[Saved entries]
::::::::

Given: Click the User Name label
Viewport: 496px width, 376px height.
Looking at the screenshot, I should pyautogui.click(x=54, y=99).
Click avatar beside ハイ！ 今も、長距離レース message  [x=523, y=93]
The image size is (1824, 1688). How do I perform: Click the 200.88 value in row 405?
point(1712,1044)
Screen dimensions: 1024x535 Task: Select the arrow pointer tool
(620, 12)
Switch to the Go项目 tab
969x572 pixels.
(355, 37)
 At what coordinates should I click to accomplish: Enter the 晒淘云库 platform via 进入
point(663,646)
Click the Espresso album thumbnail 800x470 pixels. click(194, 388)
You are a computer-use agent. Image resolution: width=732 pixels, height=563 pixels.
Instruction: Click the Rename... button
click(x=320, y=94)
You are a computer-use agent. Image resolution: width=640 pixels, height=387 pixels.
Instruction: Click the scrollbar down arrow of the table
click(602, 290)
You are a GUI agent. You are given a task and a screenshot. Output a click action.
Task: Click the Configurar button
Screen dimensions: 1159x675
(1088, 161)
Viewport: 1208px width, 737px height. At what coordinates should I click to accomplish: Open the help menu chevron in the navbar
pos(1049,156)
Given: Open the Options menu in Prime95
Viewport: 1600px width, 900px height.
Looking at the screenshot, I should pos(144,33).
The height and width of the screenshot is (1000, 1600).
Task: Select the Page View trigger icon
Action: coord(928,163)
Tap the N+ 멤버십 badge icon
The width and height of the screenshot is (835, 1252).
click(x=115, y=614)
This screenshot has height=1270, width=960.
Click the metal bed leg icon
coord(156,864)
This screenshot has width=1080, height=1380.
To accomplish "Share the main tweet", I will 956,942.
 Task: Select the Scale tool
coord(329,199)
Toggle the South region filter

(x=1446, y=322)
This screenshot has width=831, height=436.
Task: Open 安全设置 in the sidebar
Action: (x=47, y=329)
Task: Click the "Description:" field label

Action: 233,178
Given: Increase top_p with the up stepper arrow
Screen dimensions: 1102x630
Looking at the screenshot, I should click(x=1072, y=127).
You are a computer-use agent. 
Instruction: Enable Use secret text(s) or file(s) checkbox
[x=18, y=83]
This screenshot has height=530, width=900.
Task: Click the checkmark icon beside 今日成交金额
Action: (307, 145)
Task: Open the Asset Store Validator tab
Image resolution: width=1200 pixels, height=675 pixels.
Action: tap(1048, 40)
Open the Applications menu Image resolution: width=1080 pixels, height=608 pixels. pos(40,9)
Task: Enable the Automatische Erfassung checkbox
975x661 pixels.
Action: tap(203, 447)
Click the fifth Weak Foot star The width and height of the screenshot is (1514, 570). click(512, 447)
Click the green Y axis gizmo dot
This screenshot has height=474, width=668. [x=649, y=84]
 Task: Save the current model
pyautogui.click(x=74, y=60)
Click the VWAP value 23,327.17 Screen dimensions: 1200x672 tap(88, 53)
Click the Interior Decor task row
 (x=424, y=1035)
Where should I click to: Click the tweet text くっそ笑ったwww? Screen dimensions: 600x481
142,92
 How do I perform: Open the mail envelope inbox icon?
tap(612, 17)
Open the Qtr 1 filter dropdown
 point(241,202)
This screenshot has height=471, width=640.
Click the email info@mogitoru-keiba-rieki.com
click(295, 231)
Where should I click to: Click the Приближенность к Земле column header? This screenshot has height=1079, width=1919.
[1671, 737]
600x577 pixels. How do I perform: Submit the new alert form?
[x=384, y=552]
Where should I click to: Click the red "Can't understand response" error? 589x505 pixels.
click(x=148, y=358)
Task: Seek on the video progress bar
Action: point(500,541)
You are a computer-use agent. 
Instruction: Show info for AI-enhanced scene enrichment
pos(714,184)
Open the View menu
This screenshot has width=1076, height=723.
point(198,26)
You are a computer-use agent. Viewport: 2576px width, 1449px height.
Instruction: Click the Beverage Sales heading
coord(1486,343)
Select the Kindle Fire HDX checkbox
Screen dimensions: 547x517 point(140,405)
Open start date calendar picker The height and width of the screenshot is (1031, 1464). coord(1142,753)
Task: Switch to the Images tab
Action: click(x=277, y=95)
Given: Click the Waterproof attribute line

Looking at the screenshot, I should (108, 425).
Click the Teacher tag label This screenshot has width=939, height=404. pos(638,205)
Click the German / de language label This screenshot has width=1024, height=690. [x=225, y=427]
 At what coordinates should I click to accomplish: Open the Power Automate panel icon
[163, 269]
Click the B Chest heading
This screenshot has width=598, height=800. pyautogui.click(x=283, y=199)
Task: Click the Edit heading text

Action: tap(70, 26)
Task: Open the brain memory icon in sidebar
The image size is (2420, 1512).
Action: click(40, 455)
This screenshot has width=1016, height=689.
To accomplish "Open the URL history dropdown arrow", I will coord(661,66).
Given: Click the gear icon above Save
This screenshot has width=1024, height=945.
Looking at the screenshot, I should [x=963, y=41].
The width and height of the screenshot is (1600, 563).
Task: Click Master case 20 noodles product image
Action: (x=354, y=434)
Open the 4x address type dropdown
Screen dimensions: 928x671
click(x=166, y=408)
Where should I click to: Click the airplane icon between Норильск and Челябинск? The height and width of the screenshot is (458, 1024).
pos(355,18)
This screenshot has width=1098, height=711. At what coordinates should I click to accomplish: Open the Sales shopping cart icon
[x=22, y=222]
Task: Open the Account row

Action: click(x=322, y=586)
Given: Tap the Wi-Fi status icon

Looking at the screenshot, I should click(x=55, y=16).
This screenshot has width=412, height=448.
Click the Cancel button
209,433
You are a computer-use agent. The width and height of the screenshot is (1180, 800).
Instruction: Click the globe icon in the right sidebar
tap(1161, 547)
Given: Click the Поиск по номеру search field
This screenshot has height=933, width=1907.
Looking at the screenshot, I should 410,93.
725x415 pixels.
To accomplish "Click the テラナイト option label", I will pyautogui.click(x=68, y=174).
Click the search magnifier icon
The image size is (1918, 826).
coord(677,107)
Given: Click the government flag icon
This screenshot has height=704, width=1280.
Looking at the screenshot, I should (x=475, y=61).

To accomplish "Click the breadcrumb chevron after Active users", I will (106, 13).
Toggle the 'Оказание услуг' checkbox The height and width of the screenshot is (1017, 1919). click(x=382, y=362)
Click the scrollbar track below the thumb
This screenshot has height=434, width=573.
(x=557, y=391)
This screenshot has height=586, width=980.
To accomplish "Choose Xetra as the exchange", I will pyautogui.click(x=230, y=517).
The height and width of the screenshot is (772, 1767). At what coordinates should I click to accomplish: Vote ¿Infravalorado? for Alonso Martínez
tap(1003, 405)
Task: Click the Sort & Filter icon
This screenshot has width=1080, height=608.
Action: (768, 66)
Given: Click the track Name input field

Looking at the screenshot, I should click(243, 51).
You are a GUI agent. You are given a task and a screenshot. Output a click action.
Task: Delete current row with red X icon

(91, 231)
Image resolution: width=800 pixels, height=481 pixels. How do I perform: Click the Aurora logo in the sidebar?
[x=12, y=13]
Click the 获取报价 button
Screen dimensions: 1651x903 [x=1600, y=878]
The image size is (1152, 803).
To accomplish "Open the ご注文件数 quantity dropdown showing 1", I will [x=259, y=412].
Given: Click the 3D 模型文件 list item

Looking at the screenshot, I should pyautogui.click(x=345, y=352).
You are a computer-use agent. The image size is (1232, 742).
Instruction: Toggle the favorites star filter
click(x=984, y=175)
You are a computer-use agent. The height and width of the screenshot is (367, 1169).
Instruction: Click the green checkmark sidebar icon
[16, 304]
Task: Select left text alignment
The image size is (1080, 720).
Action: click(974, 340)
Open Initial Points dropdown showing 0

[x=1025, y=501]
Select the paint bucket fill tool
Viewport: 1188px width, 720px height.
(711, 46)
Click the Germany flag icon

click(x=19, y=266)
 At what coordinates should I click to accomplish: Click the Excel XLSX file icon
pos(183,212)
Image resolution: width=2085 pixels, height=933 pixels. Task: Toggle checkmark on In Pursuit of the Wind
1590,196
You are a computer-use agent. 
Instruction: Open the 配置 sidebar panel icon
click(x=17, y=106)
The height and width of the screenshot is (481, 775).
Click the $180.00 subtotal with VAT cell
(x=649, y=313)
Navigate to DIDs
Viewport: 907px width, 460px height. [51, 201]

::::::::

• [What is expected]
Please make an exact copy of the lines above from the line with "Toggle the 'Оказание" through the line with "This screenshot has height=586, width=980.", both ends included.

• [Exercise answer]
Toggle the 'Оказание услуг' checkbox The height and width of the screenshot is (1017, 1919). click(x=382, y=362)
Click the scrollbar track below the thumb
This screenshot has height=434, width=573.
(x=557, y=391)
This screenshot has height=586, width=980.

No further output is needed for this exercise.